If this is the year you’re determined to get serious about achieving your financial goals, start by getting real about what it’s going to take to get there.
The more aggressive you are in taking the financial steps necessary to afford your dreams, the less likely it is you will have to settle for anything less than what you imagine.
Related: 5 Money Principles You Need to Know
Start with these three steps to refresh your finances this year.
1. Take inventory of your spending.
Track your spending to bring mindfulness to your day-to-day financial habits and identify serious issues like spending more than you make. The practice of writing down your expenses or tracking them through an app allows you to see whether your spending is actually aligned with your stated goals and priorities.
In other words, you’ll be able to see whether you’re spending money on stuff you don’t really care about at the expense of the things you do. It’s far easier to make changes and realign your spending with your goals when you can identify exactly what’s keeping you from reaching them.
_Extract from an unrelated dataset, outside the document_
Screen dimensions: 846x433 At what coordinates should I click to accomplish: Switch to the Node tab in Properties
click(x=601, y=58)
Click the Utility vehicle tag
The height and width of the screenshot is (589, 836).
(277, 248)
Stay accountable to those priorities by tracking your financial inflows and outflows daily.
2. Rethink your savings rate.
How much are you saving each month relative to your income? Better yet, calculate your net worth as a percentage of your lifetime earnings: Of all the money that has passed through your hands over the course of your working life, how much of it have you actually kept?
I know this can be a tough number to look at, especially if you’ve had to pay off a lot of student loan debt or you’ve had to deal with costly medical procedures or other circumstances that might have put your net worth into the negative. But taking an honest look at the numbers can offer a valuable perspective—one that can serve as a catalyst for taking ownership of your financial future, and for making budgeting, saving, investing and managing your money true priorities. Moving forward, you will be able to feel like you have something significant to show for all of the years you’ve worked and all of the money you’ve made.
Commit to a concrete increase in your savings rate. Whether it’s a 1 percent or a 50 percent increase, calculating what those added savings will afford you can serve as powerful motivation for maintaining a higher savings rate in the long run.
3. Refresh your social circle.
It’s hard to grow into the new you while clinging to old relationships that keep you stuck where you are. Build and foster relationships with people who are just as motivated to achieve their financial goals as you are. They’re far more likely to understand and support the path you’re on, and far less likely to guilt-trip or push you into practicing bad financial habits that throw you off course and threaten your commitment to your desired future.
By surrounding yourself with confident and motivated achievers, you’ll maximize your own opportunities to achieve your financial resolutions this year.